New guidelines in other cities outside the Philippines with high numbers of vaccination, for example, now allow groups of fully vaccinated individuals to dine indoors without adhering to the old rules. This effectively curtails the social mobility options of people who are not vaccinated, which could be heart-wrenching, especially if the decision not to have the jab is borne of health or religious reasons.

Growing social divide

The social divide between vaccinated and unvaccinated is also growing in determining who can go to public events like concerts, conventions, and sporting matches, where those with jabs increasingly demand that all others attending be equally immunized.

It is also being reflected as social inequalities, as in the now-paused proposal in Hong Kong to mandate vaccinations on all migrant workers. The move is viewed as “discriminatory and unjust” by human rights activists, although the government claims it is meant to protect citizens’ rights and good health.

In Hong Kong, where there is significant number of Filipino workers taking on jobs as housemaids, cries of discrimination are based on the fact that just 12 percent of its population has had the jab, and that foreign white collar workers have not been singled out for mandatory vaccination.

In Japan, where vaccination hesitancy grips a high 52 percent of the population, the scheduled Tokyo 2020 Olympics is unleashing its own peculiar emotions ahead of the July 23 opening where tens of thousands of foreign visitors are expected to attend.

Japan, with its significantly aged population, is currently grappling with a fresh surge of infections. Fear of vaccinations has its roots in the serious side effects of immunization of children for measles, mumps, and rubella (MMR) in the 1980s to the 1990s.

Speaking of children, one emerging discussion on COVID-19 vaccination is the immunization at certain levels as a prerequisite to enrolment. Policy guidelines are being drawn up in a number of US cities in preparation for the reopening of face-to-face classes this year.

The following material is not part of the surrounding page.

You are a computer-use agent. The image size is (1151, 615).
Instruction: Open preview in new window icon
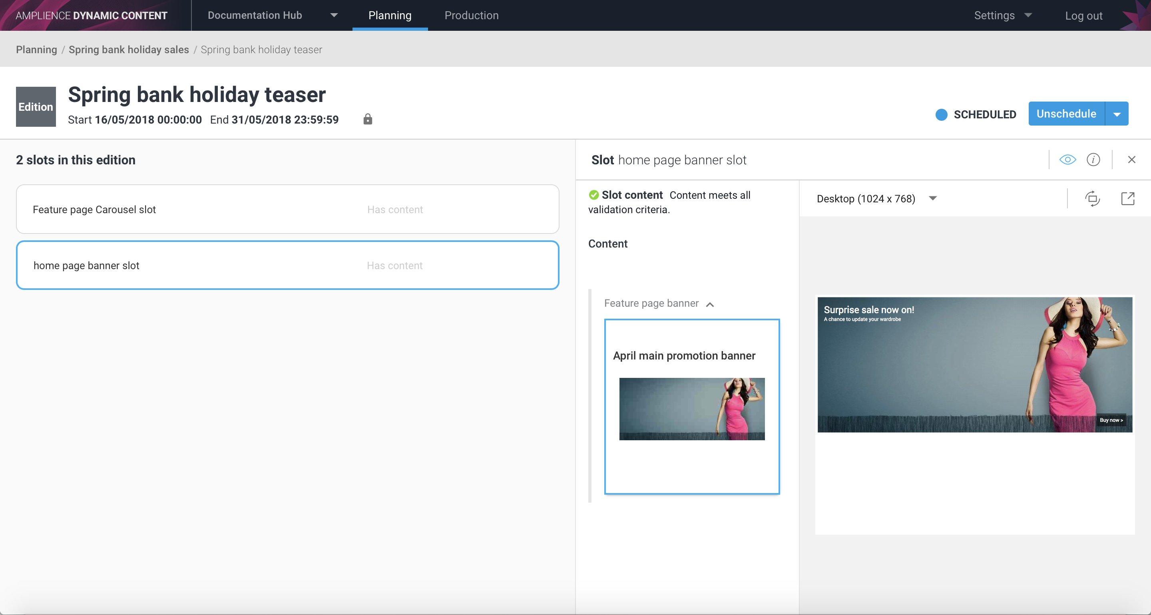[1127, 198]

The faster normalization of learning in developed economies once more highlights the growing gap between the vaccinated and unvaccinated. For the Philippines, with herd immunity targets pushed back further because of recent delays in vaccine delivery, normal classroom learning for many will likely be deferred to 2022. That’s another year lost.

Passport apps

Going back to the topic of vaccination passports, the hot issue nowadays, especially in countries where governments tend to overextend their authorities to secure their citizens’ personal information through digital means, is the growing proliferation of passport apps.

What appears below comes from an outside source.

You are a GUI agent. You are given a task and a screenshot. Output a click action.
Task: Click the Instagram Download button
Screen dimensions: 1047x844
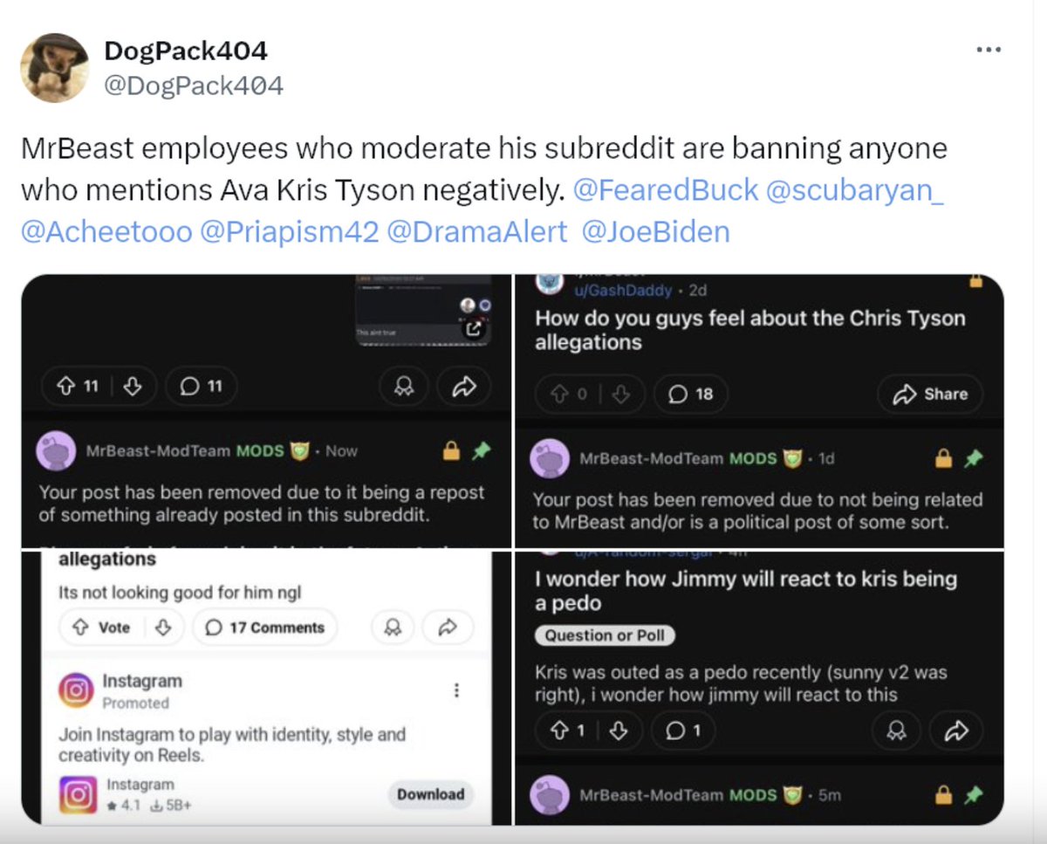(431, 794)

It’s not just a matter of divulging when you have had your first and second doses, and what brand of vaccine was jabbed on you, but sometimes even what health issues you have had or currently are afflicted with. Don’t forget also that a “credible” vaccination passport will need your address, photo, contact details, and some legitimate government-issued ID number like your passport or driver’s license.

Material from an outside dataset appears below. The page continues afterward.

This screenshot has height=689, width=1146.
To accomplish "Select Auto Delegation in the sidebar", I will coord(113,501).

When you hand this over to an immigration officer as you seek entry in a foreign country, this shouldn’t be as distressing compared to when this is handled by a clerk manning the ticket dispensing station at a stadium or worse, the waiter who’s going to show you your dining table at a restaurant.

Too much information divulged to people who may mishandle your personal data is a creepy thought. Imagine how abused one may feel when, after dining in an all-vegan restaurant, your smartphone suddenly spouts dozens of other possible vegetarian restaurants to go to.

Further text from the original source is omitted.